Week 1 - Python Foundations
Python Setup
Data Types and Variables
Control Flow: Logic and Loops
Functions and Modules
Type Hints for Clearer Code
Command-Line Interface Habits
Errors and Debugging
Logging in Python
File Operations
Azure Setup and Account Access
Practice
Week 1 Gotchas & Pitfalls
Week 1 Assignment: The Data Cleaning Pipeline
Week 1 Glossary
Going Further: Optional Deep Dives
Week 1 Kickoff Slides
Week 1 Glossary
A single place to look up every Python and data-engineering term you meet this week. Entries are grouped by the chapter where the term first appears, so the glossary mirrors your reading order. Inside each chapter, related terms sit next to each other under a small themed subsection. While reading Ch1, focus on the Ch1 section and ignore later sections until you reach the matching chapter.
Ch1: Python Setup
Data engineering work
- ETL Pipeline: Extract, Transform, Load. The repeating pattern of pulling data from a source (API, database, file), reshaping it, and writing the result to a target (warehouse, lake, table). Most of what you build in this track is an ETL pipeline of some kind.
- Orchestration: coordinating pipeline tasks, their dependencies, retries, and run history across a full workflow. The job of tools like Apache Airflow (Week 11). Plain cron only handles "when to start"; orchestration handles the rest.
- Data Validation: checking that incoming or outgoing data matches the schema, ranges, and rules you expect (no nulls in a primary key, dates inside a sane window, no rows with negative prices). Catches bad data before it pollutes the warehouse.
- Machine Learning (ML): a field of AI where computers learn patterns from data to make predictions or decisions without being explicitly programmed for every scenario.
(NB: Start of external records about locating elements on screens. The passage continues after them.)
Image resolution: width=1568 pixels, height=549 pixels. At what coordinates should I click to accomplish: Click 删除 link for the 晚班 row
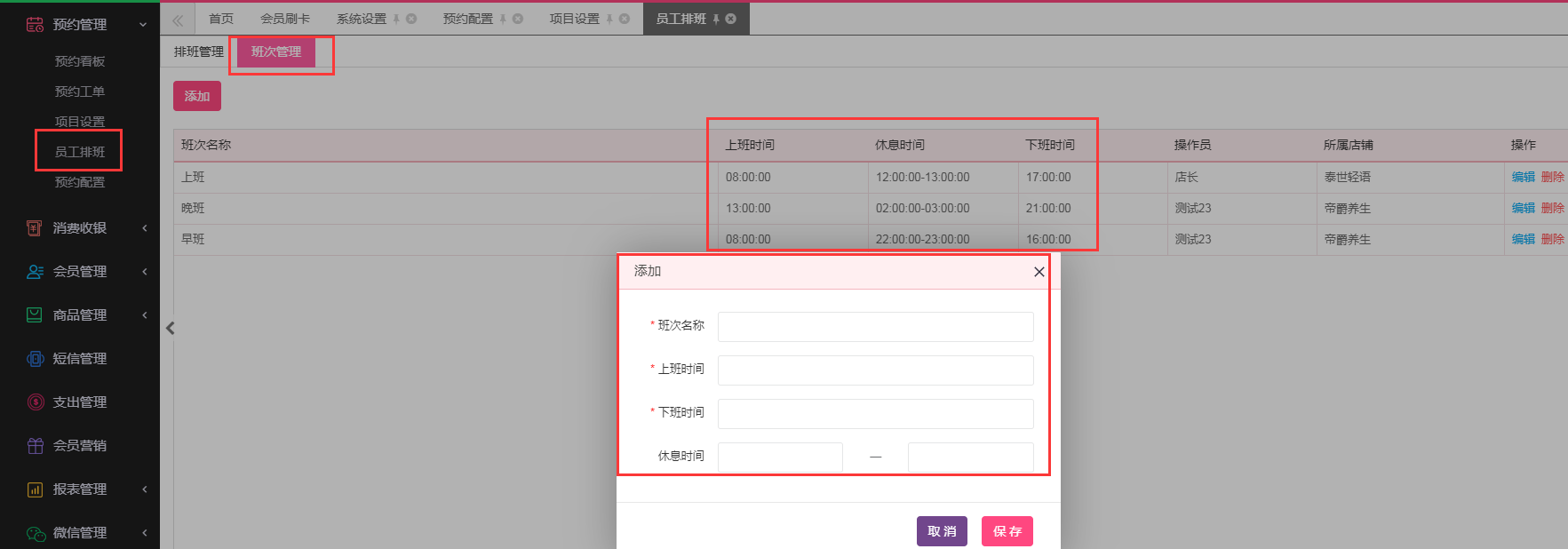point(1552,208)
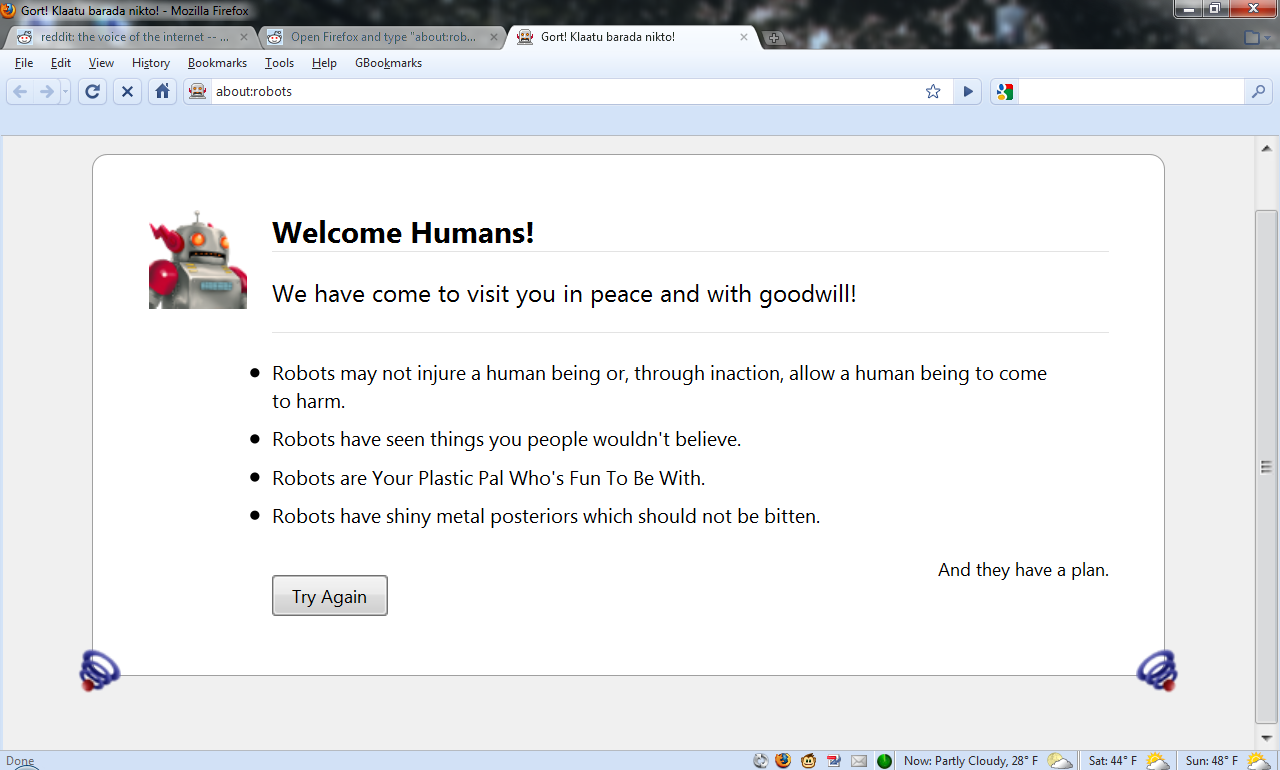The width and height of the screenshot is (1280, 770).
Task: Open the back/forward history dropdown arrow
Action: point(66,92)
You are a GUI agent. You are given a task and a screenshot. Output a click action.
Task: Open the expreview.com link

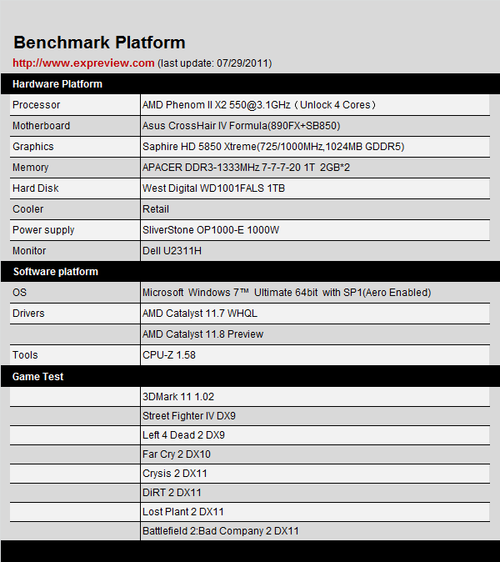[x=84, y=63]
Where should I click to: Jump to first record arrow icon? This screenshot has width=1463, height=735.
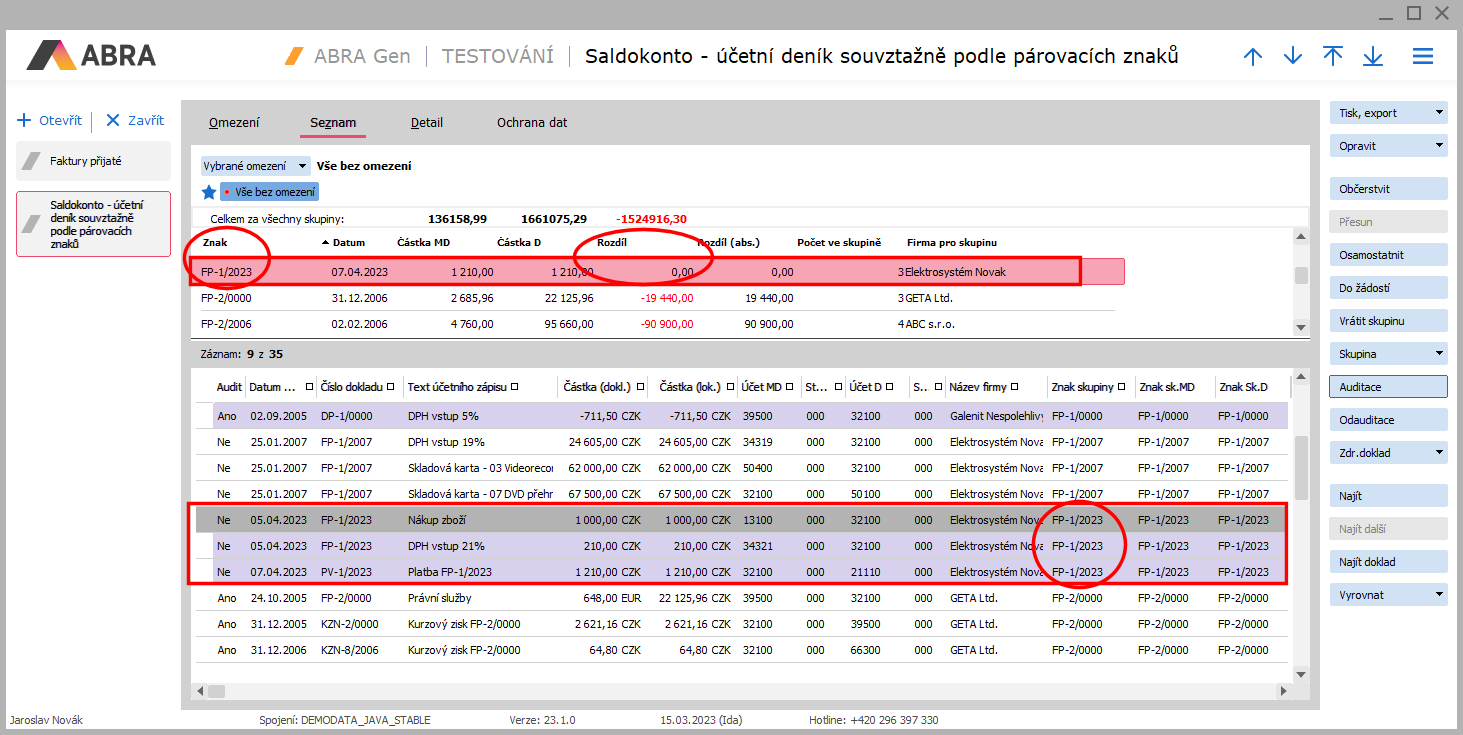coord(1333,57)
Data engineers build the pipelines that feed these models.
- MLOps: the operational discipline that keeps machine-learning models running reliably in production: training pipelines, model versioning, monitoring, and rollback. The data-engineering side of ML.
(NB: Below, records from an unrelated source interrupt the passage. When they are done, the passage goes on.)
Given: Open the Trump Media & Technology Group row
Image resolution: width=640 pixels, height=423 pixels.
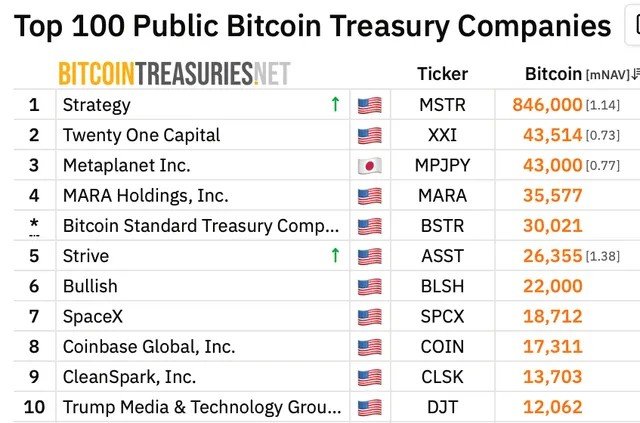Looking at the screenshot, I should (x=202, y=407).
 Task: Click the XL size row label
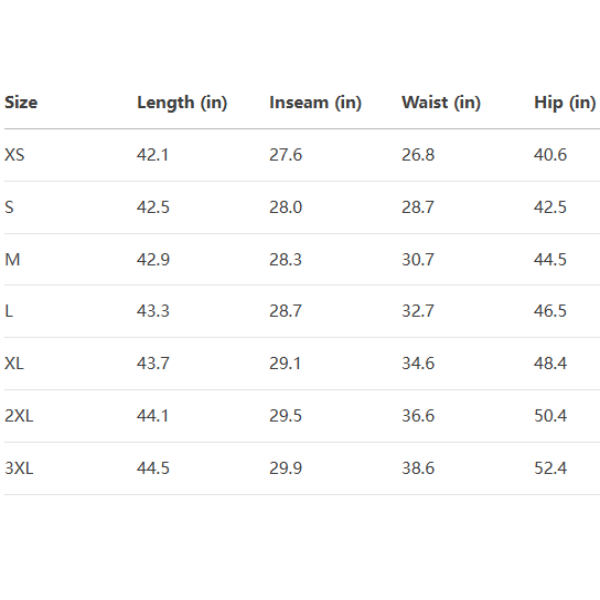pyautogui.click(x=14, y=363)
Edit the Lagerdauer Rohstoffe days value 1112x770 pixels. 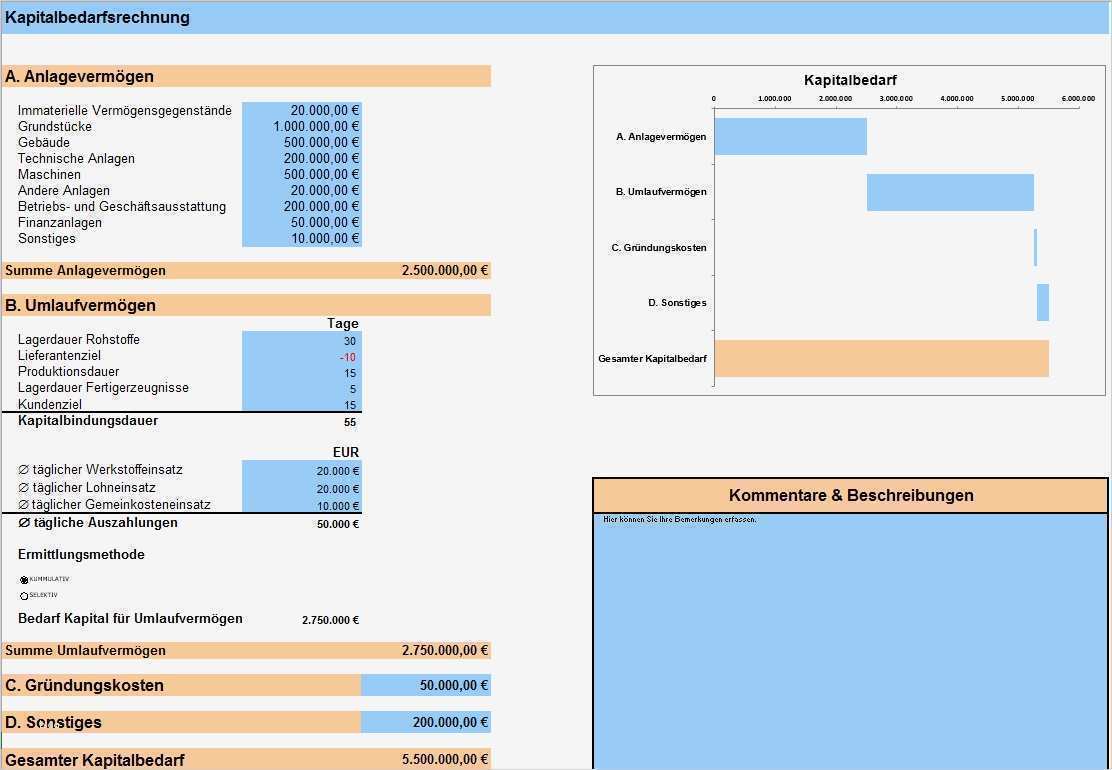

- Pipeline: the end-to-end sequence of data steps you want to run together. In Week 1 your first pipeline is "read CSV → clean → write JSON."
Python ecosystem
- Python: an interpreted, high-level programming language. The default language for data engineering because of its readable syntax and massive library ecosystem.
- Apache Airflow: an open-source orchestrator written in Python. You meet it properly in Week 11.
- Pandas: the standard Python library for in-memory tabular data manipulation (DataFrames). You meet it properly in Week 4 (Data Processing with Pandas).
- PySpark: the Python interface to Apache Spark, used for distributed processing of big data (datasets that do not fit in one machine's memory).
- Scikit-learn: the standard Python library for classical machine learning.
Hardware and architecture
- Hardware: the physical components of a computer, such as the CPU (Central Processing Unit, the brain) and RAM (Random Access Memory, the short-term memory).
Languages and compilation
- Interpreted language: a language where source code is translated and executed line-by-line at runtime by an interpreter. Python is interpreted.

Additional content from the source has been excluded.